I could speculate on the source of my homophobia and cluelessness, but let’s just say that the intersection of being deeply, deeply in the closet and using “humor” to score points with frat brothers is even uglier and emptier than that intersection in your town with the bad mall no one goes to anymore and the defunct Pontiac dealership. Oh, we all had a good laugh because “Ick! Look at what the homos are doing!” Then we went back to showering communally.

I would’ve been one thing had I tossed it out along with all the other junk when I moved on from the frat house to grad school.
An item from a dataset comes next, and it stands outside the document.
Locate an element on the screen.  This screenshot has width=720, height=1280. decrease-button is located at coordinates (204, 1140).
But no, I figured the best way to ingratiate myself to the new people I would be meeting in grad school would be to hang this sign in the living room of my apartment. It hung there for over a year, and no one said anything. In that year, in the course of various get-togethers and group projects I had out gays and at least one person I found out later was struggling to come out at the time over to my apartment. No one said anything, but then again, no one in grad school seemed all that concerned with decor. So the sign just became part of the “normal” background.
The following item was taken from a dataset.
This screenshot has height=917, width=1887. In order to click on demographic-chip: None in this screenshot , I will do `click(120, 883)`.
Then in my second year, a couple Ronan and Anna, asked me to drive them from Ann Arbor up to Toronto spur of the moment for the weekend in exchange for a place to stay. I had nothing better to do, so I agreed. It was all rather rushed, as they needed to be in Toronto by six, and I didn’t have enough time to finish up my schoolwork and eat before hitting the road. Anna was one of those people who are incomplete without a ginormous backpack. I little while after pulling onto I-94, she reached into her bag and pulled out a McDonald’s sack. She had bought some Quarter Pounders for her and Ronan. They smelled delicious-ish. “Do you think I can have a cheeseburger?” I asked.

“Nope,” said Anna. I was taken aback.

“C’mon. I’m starving. I’ll give you the $1.39.”

“Not good enough.”

“What do you want then?”

She then leaned in from the back seat and locked eyes with me in the review mirror. “You know what you can do? You can take down that obnoxious sign.”

“But, but…”

Ronan chimed in, “Seriously dude, it needs to come down.” I weighed the obvious comedy against the fact that I was nearly ready to pass out from hunger.

“Okay. I’ll take it down.” With that, Anna handed me my prize. No one up to that point had ever called me out on my homophobia. I doubt I would’ve promised to take the sign down had the cheeseburger not been proffered because it would’ve registered as just another example of political correctness. After all, earlier that year at Michigan, everyone got a twelve page brochure in the mail entitled You’re a Harasser When… The constant haranguing had made tolerance almost a joke to me. I can hear myself saying, “What now? This, too? It’s called free speech!”

However, dangle a cheeseburger when I’m starving –that’s an argument for tolerance I could understand. Up until that point, I comforted myself in the notion that my homophobia was a deeply held moral belief. The fact that it could be upset by a cheeseburger helped me begin to realize that maybe it wasn’t so integral to my makeup. And kinda stupidly offensive.

May the 2015 Super Bowl be Arizona’s cheeseburger.